MOS-Bias: From Hidden Gender Bias to Gender-Aware Speech Quality Assessment

Imagine you are a chef who just cooked a new dish. To see if it's good, you ask a group of people to taste it and give it a score from 1 to 5. You take all their scores, add them up, and divide by the number of people to get the Average Score. This average is supposed to be the "truth" about how good the food is.

This paper is about a hidden problem with that "Average Score" when it comes to judging computer-generated voices (like Siri or Alexa). The researchers discovered that the "Average" isn't actually neutral—it secretly leans toward how men hear things, often ignoring how women hear things.

Here is the story of their discovery, explained simply:

1. The Hidden Bias: The "Louder" Voice

The researchers looked at thousands of voice samples and the scores given by male and female listeners. They found a surprising pattern:

Men consistently gave higher scores than women.
If a voice sounded "okay" but not great, men might say, "It's a 3.5!" while women would say, "It's a 2.5."
The Analogy: Imagine two groups of people grading a movie. The "Men's Club" is very generous with their stars, while the "Women's Club" is more critical. If you mix their scores together, the final grade looks like a "B," but it actually hides the fact that the women thought it was a "C."

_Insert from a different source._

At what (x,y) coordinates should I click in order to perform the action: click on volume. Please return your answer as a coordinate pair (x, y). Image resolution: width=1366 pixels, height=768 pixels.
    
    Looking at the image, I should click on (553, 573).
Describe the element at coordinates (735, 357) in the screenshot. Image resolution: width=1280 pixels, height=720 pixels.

The Twist: This gap wasn't the same for every voice.

Bad Voices: When the voice sounded terrible (robotic, glitchy), the gap was huge. Men were much more forgiving than women.
Good Voices: When the voice sounded perfect, both men and women agreed, and the gap disappeared.
Why it matters: You can't just "fix" this by adding a simple math correction (like subtracting 0.5 from men's scores) because the gap changes depending on how bad the voice is. It's a moving target.

2. The Robot's Mistake: Learning the Wrong Standard

Next, the researchers trained a computer (an AI) to predict these scores automatically. They fed the AI the "Average Scores" (the mixed bag of men and women).

The Result: The AI learned to be a "Male Listener." Even though the AI didn't know the gender of the people who rated the voices, it started predicting scores that matched the men's opinions much better than the women's.
The Metaphor: Imagine a student trying to guess the answer to a test by looking at the teacher's key. But the teacher's key was actually written by a committee where the men's opinions were louder. The student studies hard and becomes an expert at guessing what the men think, but they fail to understand what the women think. The AI became biased without even knowing it.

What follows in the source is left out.